Biocarburants, bioénergies : warning
Alors que la Commission Européenne se fixe de fortes ambitions en matière de transition énergétique, l’AGPM regrette le dénigrement fait à la production de bioénergies à base de cultures produites dans l’Union Européenne, que ce soit pour les biocarburants ou la production de biogaz. Le maïs a fait ses preuves en matière de durabilité et sa part dédiée à l’énergie n’impacte pas sa principale destination qu’est l’alimentation. L’AGPM reste donc vigilante sur les discussions à venir sur la directive Énergies renouvelables et continue à promouvoir la contribution du maïs à la fourniture de protéines végétales durables et à la décarbonisation des énergies.
Le Carbone, l’atout du maïs
Dans sa communication sur la stratégie « de la ferme à la table », la Commission souhaite encourager les bonnes pratiques en matière de carbone, en les « récompensant » par la PAC ou des initiatives privées. Le document évoque, soit l’utilisation des règles pour concevoir les paiements de la PAC sur le carbone séquestré, soit que des entreprises puissent acheter des certificats Carbone aux agriculteurs. Un système à approfondir, en lien avec les actuelles réflexions menées par l’AGPM sur le label bas carbone.
Un appel au pragmatisme
Au travers d’un communiqué de presse commun avec les autres organisations agricoles grandes cultures, l’AGPM appelle à donner des moyens aux agriculteurs pour construire l’agriculture de demain. À la sortie de la crise liée au CoVid 19, il est urgent que l’Union Européenne préserve sa souveraineté alimentaire tout en alliant : protection de l’environnement, sobriété carbone et compétitivité. Des messages également repris dans le communiqué de la CEPM, l’organisation européenne des producteurs de maïs dont l’AGPM est membre, rédigé à l’issue de son Assemblée Générale du 26 mai.

• _Matériel extrait_

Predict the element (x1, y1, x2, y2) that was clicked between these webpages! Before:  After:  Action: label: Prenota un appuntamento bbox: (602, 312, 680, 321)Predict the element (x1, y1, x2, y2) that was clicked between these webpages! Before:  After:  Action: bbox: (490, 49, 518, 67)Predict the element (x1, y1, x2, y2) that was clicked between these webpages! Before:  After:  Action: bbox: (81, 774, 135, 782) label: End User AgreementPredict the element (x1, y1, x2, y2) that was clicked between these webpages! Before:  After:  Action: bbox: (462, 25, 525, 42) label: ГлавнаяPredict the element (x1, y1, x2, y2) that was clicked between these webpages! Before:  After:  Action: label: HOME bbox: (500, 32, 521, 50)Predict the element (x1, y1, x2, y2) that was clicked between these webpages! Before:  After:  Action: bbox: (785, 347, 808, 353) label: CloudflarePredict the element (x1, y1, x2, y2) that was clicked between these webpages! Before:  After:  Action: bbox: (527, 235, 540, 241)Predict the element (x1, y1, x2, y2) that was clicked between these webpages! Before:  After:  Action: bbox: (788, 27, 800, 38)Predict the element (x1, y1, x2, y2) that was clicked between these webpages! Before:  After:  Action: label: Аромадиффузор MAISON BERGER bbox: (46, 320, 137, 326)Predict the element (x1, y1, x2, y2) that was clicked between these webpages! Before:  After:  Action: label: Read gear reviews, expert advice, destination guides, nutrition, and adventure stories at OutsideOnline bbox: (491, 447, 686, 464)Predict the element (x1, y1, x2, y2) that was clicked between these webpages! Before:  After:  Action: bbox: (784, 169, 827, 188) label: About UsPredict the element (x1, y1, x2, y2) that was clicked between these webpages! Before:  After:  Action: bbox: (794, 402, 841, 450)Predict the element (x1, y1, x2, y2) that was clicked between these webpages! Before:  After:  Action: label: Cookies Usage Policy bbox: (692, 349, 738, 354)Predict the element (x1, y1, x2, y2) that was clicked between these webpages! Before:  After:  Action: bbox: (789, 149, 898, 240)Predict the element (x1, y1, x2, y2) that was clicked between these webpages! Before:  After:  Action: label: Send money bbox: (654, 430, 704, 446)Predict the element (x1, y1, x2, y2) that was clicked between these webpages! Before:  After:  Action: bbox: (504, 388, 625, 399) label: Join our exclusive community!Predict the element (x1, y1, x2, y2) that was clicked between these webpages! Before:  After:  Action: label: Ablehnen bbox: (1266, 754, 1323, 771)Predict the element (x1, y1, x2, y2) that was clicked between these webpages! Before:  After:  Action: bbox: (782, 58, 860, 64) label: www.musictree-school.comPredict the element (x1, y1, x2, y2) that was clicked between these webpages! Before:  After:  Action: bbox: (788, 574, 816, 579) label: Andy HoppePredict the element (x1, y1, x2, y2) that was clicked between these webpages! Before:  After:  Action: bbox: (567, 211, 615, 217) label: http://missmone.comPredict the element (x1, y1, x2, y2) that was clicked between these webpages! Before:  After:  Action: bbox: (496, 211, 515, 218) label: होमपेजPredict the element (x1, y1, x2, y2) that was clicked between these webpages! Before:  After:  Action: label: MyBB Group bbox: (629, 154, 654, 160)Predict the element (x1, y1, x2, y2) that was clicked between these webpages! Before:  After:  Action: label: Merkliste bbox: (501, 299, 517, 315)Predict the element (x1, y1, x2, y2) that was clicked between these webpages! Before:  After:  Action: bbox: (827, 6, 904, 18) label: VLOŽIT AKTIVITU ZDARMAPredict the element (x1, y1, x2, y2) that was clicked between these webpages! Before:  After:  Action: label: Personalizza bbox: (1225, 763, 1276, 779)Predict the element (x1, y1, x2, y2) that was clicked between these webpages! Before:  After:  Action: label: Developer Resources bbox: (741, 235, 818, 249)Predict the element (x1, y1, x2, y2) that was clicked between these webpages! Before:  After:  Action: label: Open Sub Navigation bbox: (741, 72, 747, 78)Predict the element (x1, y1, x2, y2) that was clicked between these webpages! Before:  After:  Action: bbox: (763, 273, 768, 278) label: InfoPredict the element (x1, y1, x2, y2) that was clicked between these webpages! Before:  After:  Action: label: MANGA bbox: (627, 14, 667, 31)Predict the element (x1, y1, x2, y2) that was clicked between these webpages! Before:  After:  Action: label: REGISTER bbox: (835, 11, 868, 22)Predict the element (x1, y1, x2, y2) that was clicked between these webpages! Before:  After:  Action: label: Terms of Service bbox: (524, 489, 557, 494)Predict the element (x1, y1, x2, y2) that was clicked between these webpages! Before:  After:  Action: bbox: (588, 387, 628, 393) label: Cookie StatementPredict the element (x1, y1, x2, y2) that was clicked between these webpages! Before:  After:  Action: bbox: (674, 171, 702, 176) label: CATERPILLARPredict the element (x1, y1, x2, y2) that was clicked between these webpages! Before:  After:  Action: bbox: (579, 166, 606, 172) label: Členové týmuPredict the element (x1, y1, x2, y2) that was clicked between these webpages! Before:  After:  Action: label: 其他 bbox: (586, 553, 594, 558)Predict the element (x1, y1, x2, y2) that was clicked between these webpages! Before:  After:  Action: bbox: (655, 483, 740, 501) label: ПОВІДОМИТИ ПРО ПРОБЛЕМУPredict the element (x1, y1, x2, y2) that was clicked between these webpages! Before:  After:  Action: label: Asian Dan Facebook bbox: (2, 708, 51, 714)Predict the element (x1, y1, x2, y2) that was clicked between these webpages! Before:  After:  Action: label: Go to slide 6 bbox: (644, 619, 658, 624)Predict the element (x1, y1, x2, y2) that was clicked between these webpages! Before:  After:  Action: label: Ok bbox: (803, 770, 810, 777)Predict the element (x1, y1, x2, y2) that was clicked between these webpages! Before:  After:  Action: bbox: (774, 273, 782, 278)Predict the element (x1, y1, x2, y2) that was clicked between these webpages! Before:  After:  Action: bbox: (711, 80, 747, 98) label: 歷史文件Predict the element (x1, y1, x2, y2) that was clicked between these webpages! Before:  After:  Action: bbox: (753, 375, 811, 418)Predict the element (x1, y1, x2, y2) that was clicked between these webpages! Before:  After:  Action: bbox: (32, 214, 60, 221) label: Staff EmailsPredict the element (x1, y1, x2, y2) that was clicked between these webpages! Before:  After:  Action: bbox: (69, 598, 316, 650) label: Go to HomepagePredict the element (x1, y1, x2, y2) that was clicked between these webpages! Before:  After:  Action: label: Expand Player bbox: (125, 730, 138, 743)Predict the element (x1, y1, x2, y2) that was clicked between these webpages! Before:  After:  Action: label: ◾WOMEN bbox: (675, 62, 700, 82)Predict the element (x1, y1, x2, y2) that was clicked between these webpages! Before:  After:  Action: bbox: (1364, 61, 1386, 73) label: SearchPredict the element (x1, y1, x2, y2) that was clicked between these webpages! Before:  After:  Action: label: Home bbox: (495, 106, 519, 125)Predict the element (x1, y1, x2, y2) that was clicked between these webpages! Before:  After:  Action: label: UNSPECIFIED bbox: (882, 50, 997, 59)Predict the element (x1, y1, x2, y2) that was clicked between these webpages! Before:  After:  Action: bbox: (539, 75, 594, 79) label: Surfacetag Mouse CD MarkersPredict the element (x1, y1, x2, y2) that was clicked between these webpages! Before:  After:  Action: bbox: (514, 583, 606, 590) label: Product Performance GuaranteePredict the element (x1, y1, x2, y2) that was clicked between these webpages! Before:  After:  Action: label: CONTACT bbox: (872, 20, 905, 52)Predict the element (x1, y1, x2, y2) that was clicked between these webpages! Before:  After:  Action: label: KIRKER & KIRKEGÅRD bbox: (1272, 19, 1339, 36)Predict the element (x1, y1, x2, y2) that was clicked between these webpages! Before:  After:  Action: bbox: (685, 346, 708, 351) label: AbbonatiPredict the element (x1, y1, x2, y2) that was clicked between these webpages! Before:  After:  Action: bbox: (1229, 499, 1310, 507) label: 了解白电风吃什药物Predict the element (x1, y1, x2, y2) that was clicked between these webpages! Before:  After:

• _Consigne_
Poursuivez le texte sur les positions de l'AGPM face aux politiques européennes sur le maïs, en reprenant juste après sa dernière phrase. Le matériel provient d'une source distincte de celle du texte.

• _Réponse_
GESTION DE L’EAU
FAIRE SORTIR LES PTGE DE TERRE
Si les conclusions des assises de l’eau ont traduit une vraie volonté politique de faire émerger les projets de territoire pour la gestion de l’eau (PTGE), avec des objectifs chiffrés à l’horizon 2022, la réalité est bien différente et les projets ont du mal à sortir de terre. Afin d’accompagner la demande du gouvernement, IRRIGANTS de France, APCA, FNSEA, JA, et la coopération agricole ont fourni, dès septembre 2019, une liste de 15 projets sur le point d’aboutir. Depuis, seuls deux projets ont abouti (Grand Chambéry-73 et Puiseaux-Vernisson-45). Les points de blocage sont multiples : difficulté d’acceptation sociale, clarification de la gouvernance, lourdeur de l’instruction administrative et complexité des montages financiers. L’AGPM et Irrigants de France, en lien avec les autres OPA, demandent de vraies avancées et activent tous les leviers, que ce soient les instances de discussion nationales, telles que le Groupe CORENA dédié à la gestion quantitative de l’eau, ou la formalisation écrite de nos propositions auprès des ministres de l’agriculture et de l’écologie. Force est de constater que l’outil « PTGE » n’est pas de nature à « sécuriser » les projets dans le temps car, s’il permet de réunir l’ensemble des acteurs autour du sujet de la gestion de l’eau, il n’a pas de portée juridique. Pour pallier cette situation, il s’agit de travailler sur les dispositifs juridiques existants, afin d’identifier les leviers d’actions permettant de faire sortir les PTGE et surtout de les rendre pérennes afin de limiter les recours abusifs et les contentieux qui en découlent. C’est ce à quoi s’attèlent aujourd’hui IRRIGANTS de France et l’AGPM.